Proposed Washington law puts period-tracking apps on notice • The Register

A bill proposed by Washingston state lawmakers would make it illegal for period-tracking apps, Google or any other website to sell consumers' health data while also making it

harder for them to collect and share this personal information. Washington Representative Vandana Slatter, a Democrat, introduced House Bill 1155 [PDF], the My Health, My Data Act,

in response to the US Supreme Court ruling last year to overturn Roe v. Wade, which removed constitutional rights to abortion. Since then, a dozen states have banned the

procedure. "It's long overdue that we have increased data protections for our most sensitive health data, and it's taken on an increased urgency in a post-Dobbs world," Slatter

told The Register. "This information, if it's bought or sold, can do real harm." "Many people think their health data is protected under HIPAA," Slatter continued, referring to

America's Health Insurance Portability and Accountability Act. But HIPAA's privacy protections do not extend to information collected by medical apps, tech giants or even so-called

pregnancy crisis centers set up by anti-abortion groups. This data can be shared or sold, and post-Roe it can be used to prosecute women seeking abortions or doctors providing the

procedure or to discriminate against people looking for information about gender-affirming healthcare. "Think about period-tracking apps that can sell information about a woman's

missed or late period," Slatter said. "Or a pregnancy crisis center that someone visits and then learns they can't receive an abortion, but their information can be sold to

anti-abortion groups.

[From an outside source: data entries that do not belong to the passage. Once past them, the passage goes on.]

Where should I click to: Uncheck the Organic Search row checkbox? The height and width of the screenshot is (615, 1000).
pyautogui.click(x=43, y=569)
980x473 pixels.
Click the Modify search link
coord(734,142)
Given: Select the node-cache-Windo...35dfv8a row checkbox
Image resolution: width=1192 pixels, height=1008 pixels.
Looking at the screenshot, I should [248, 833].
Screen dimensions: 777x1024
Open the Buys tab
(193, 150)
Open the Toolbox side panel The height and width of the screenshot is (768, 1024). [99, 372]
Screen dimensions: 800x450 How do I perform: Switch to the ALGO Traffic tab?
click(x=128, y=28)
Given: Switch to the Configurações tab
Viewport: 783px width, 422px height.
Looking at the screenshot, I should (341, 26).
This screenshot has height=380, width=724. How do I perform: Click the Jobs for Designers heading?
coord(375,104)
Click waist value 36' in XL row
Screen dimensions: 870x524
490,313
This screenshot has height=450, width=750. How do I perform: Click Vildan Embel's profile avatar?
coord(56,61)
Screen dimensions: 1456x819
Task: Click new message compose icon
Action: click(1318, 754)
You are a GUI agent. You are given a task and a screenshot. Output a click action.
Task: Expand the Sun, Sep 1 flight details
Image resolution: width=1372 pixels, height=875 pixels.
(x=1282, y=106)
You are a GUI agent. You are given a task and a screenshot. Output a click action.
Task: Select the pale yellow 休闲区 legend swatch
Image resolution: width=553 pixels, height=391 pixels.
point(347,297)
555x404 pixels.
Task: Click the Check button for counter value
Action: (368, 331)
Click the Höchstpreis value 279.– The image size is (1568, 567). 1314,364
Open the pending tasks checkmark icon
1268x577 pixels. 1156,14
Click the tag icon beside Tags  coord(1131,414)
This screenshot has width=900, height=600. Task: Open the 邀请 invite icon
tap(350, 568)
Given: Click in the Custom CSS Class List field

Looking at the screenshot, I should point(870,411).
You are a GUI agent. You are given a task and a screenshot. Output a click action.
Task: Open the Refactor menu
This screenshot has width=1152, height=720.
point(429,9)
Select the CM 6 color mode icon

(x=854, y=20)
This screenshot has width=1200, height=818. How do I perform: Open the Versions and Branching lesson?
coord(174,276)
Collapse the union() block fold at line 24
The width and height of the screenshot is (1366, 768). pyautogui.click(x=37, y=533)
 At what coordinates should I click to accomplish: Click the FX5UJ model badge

Or digital advertising firms that set up geofencing around healthcare facilities. This bill is about closing the gap on health data privacy protections from

the technological side of it." In addition to blocking websites and apps from collecting and sharing private health information without written permission, the bill would also ban

the use of geofences – using a mobile device's location to send unsolicited messages and ads to people at health facilities. Plus, it would require companies that collect

personal health data to create, maintain and publish a privacy policy. The proposal also gives Washington consumers greater transparency into who and what is collecting their

health data. It makes opting into data collection more intentional on the consumer's part – and more difficult for the website – by requiring "voluntary, specific, and

unambiguous written consent." A consumer can't give consent by simply agreeing to broad terms of use or by a website using deceptive designs, according to the draft bill.